Some of the known epigenetic marks are histone modifications, methyl groups, or the accessibility of regions of DNA (based on how the DNA is organized in three dimensions in the nucleus of a cell). Epigenetic features help control gene activity.
"Epigenomics directly reads the marks used by our cells to remember what to turn on and what to turn off in every cell type, and in every tissue of our body. They act as post-it notes, highlighters, and underlining," Kellis explained. "Epigenomics allows us to peek at what each cell marked as important in every cell type, and thus understand how the genome actually functions."
The genes that are active in a cell determine its role and identity, so mapping epigenetic marks can reveal more about how the biology of a cell is controlled. Some epigenetic features can promote gene activity and are known as enhancers while others known as repressors can reduce gene activity.

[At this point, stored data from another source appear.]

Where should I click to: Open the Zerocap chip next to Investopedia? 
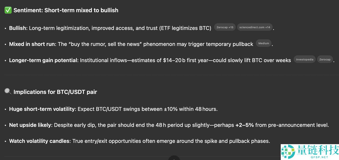tap(325, 59)
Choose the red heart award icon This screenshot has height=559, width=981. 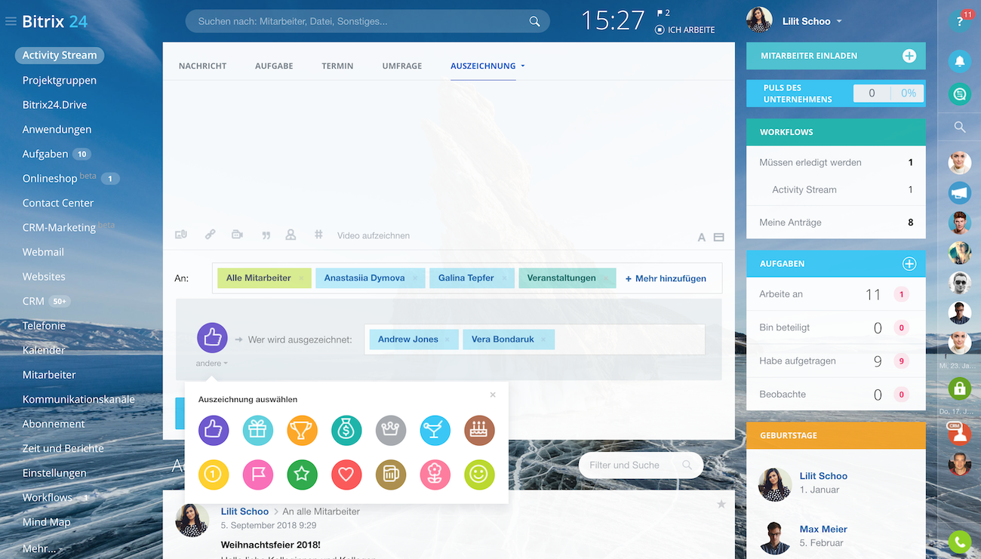[346, 475]
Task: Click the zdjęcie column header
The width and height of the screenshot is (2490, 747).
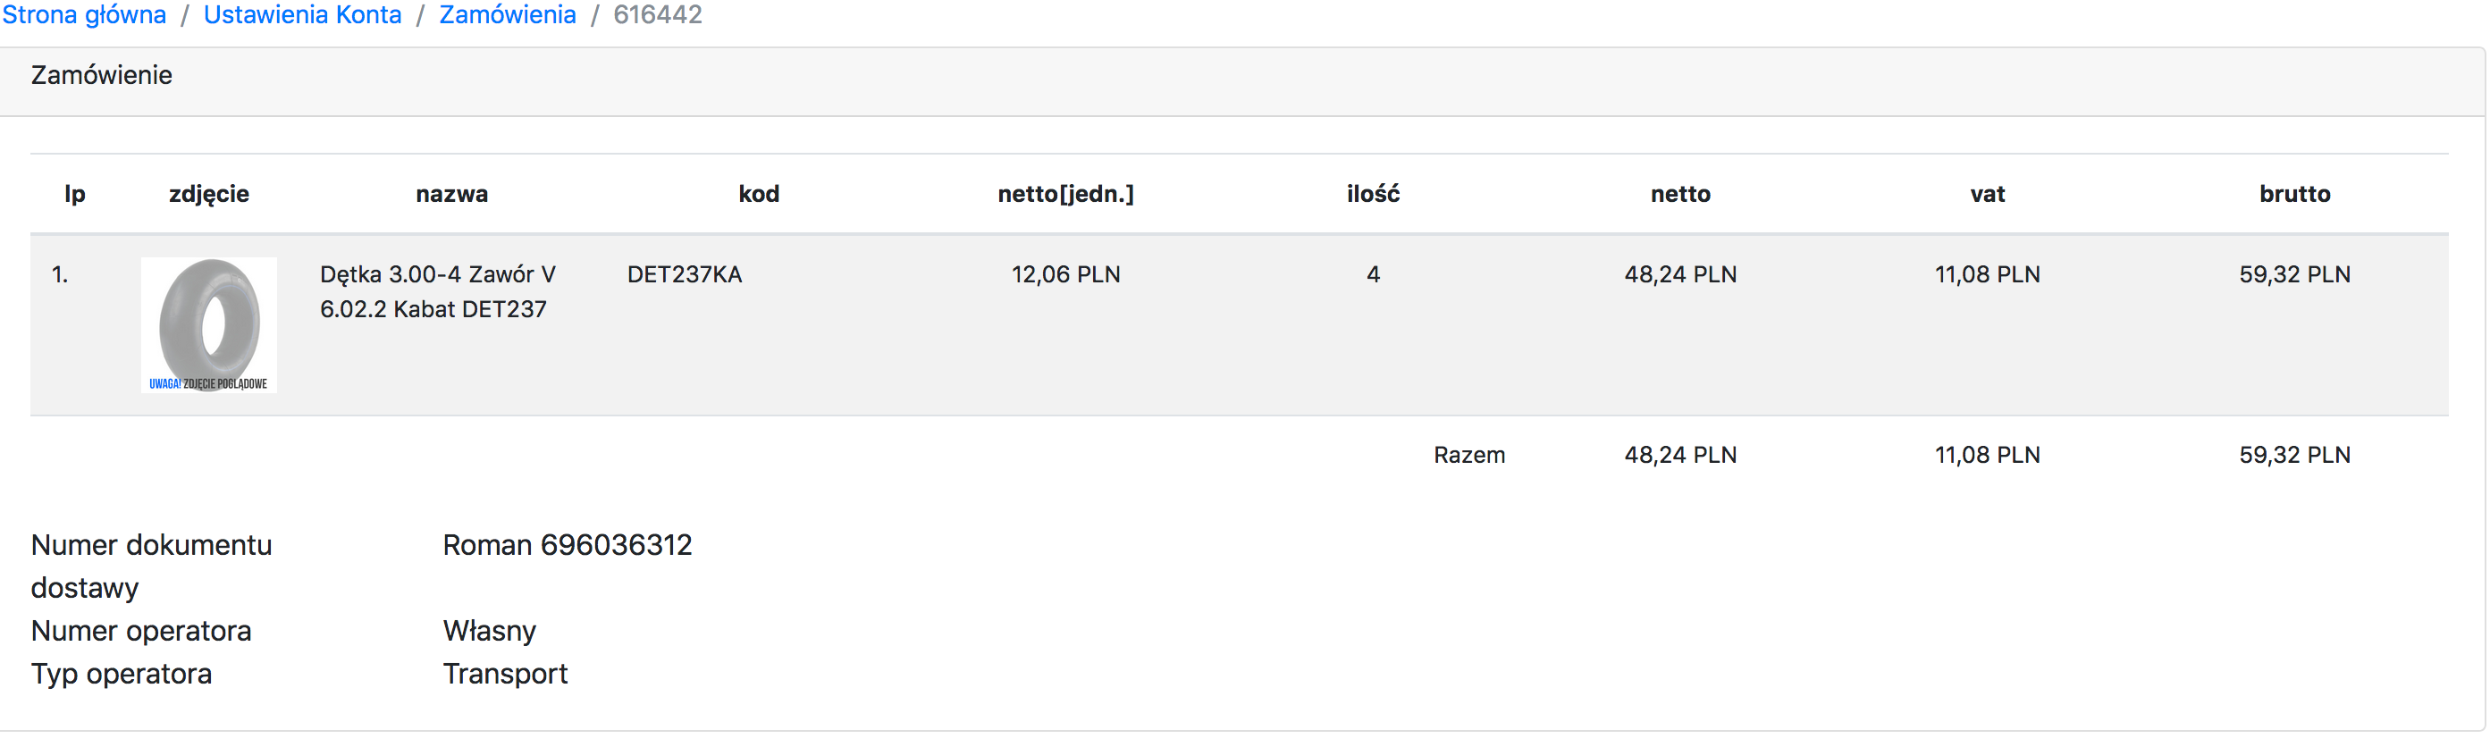Action: tap(209, 194)
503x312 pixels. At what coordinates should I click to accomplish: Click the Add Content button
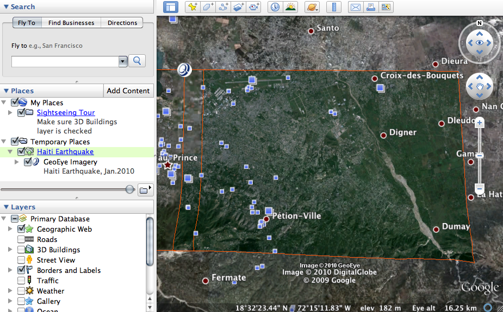pyautogui.click(x=128, y=91)
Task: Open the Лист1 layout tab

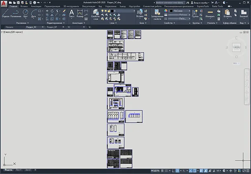Action: pos(19,170)
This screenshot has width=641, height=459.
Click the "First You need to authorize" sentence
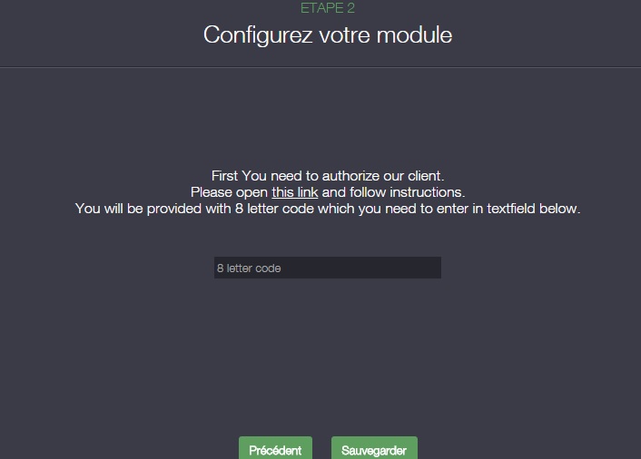click(x=327, y=175)
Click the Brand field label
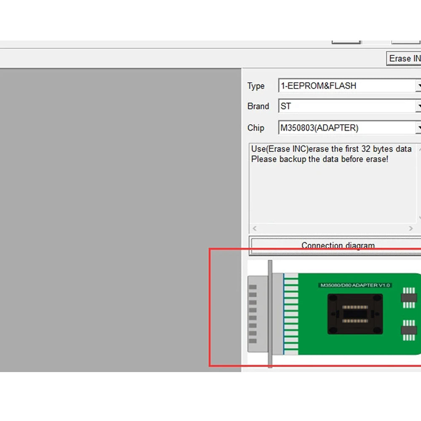The height and width of the screenshot is (421, 421). (258, 107)
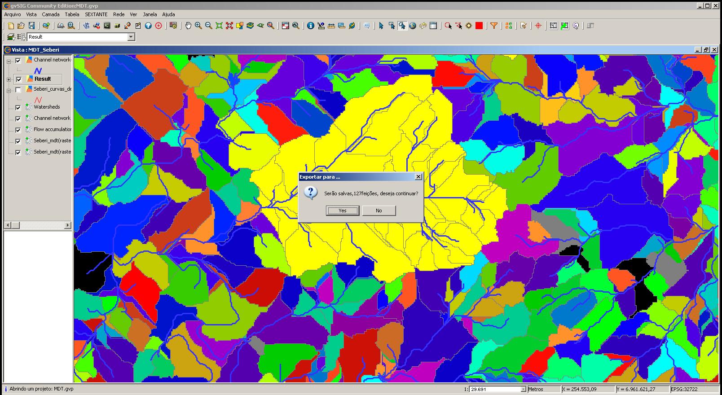This screenshot has height=395, width=722.
Task: Open the map scale dropdown arrow
Action: (523, 389)
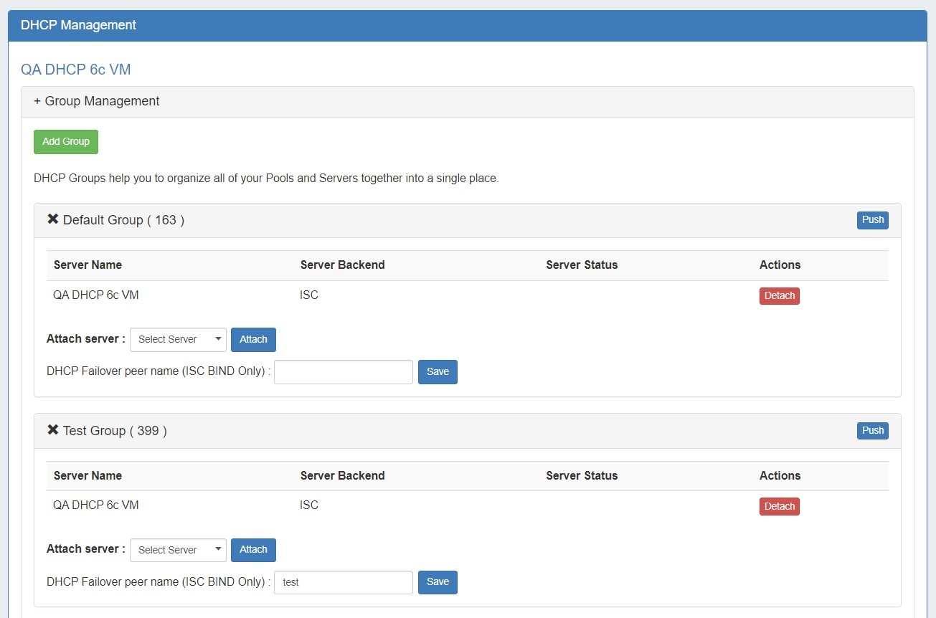
Task: Click the X icon beside Test Group
Action: (53, 430)
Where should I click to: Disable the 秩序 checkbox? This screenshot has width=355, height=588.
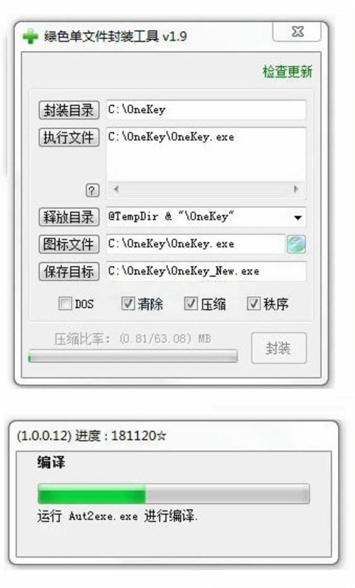253,303
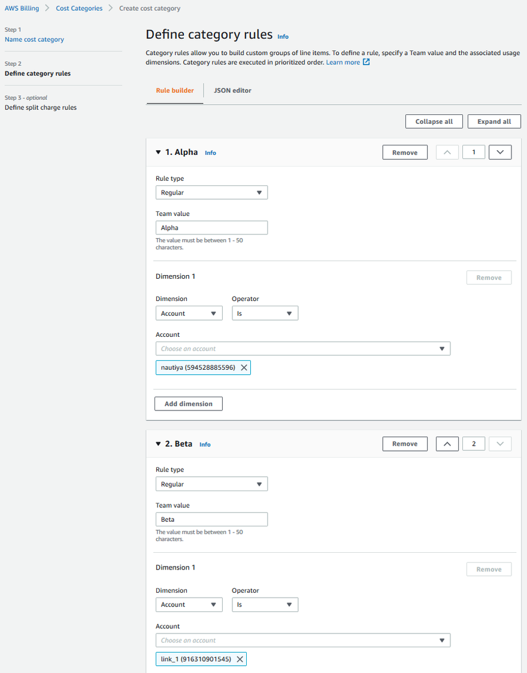The width and height of the screenshot is (527, 673).
Task: Open Alpha Rule type dropdown
Action: (x=211, y=193)
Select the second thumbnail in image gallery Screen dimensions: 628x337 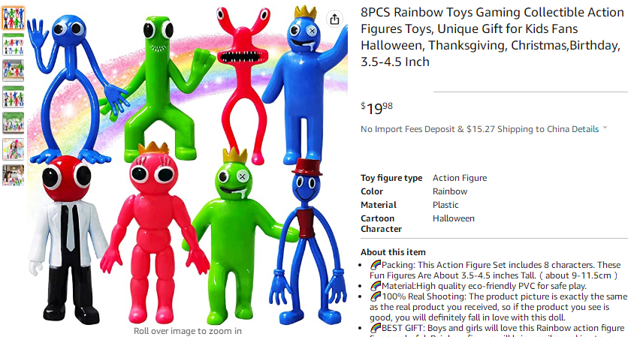(x=14, y=44)
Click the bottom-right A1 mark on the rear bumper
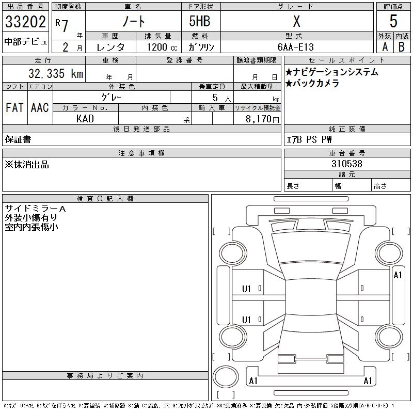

In this work, the researchers analyzed 833 samples that represented a diverse group of tissue types and integrated available data into their maps. Over 2 million enhancer sites have now been annotated, representing around 13 percent of the genome. The researchers grouped them based on their patterns of activity, and connected them to pathways they influence, their regulators, and the sequences that mediate this activity. The scientists also predicted the about 3 million links between genes and their control elements, which creates the most current and comprehensive map of human gene circuits.
This research may help scientists learn more about the effect of genetic variants that have been linked to diseases, but which sit in regions of DNA that do not code for protein. Around 93 percent of the disease-associated genetic variants that have been identified by genome-wide association studies (GWAS) sit in noncoding regions. We still know very little about the collective effect of all these noncoding regions in different tissues.
This study can help us begin to learn about the effects of these variants; already, the researchers have provided mechanistic possibilities for over 30,000 noncoding GWAS variants, and suggested that some characteristics or diseases are influenced by enhancers that affect many kinds of tissue.
"We hope that our predictions will be used broadly in industry and in academia to help elucidate genetic variants and their mechanisms of action, help target therapies to the most promising targets, and help accelerate drug development for many disorders," concluded Kellis.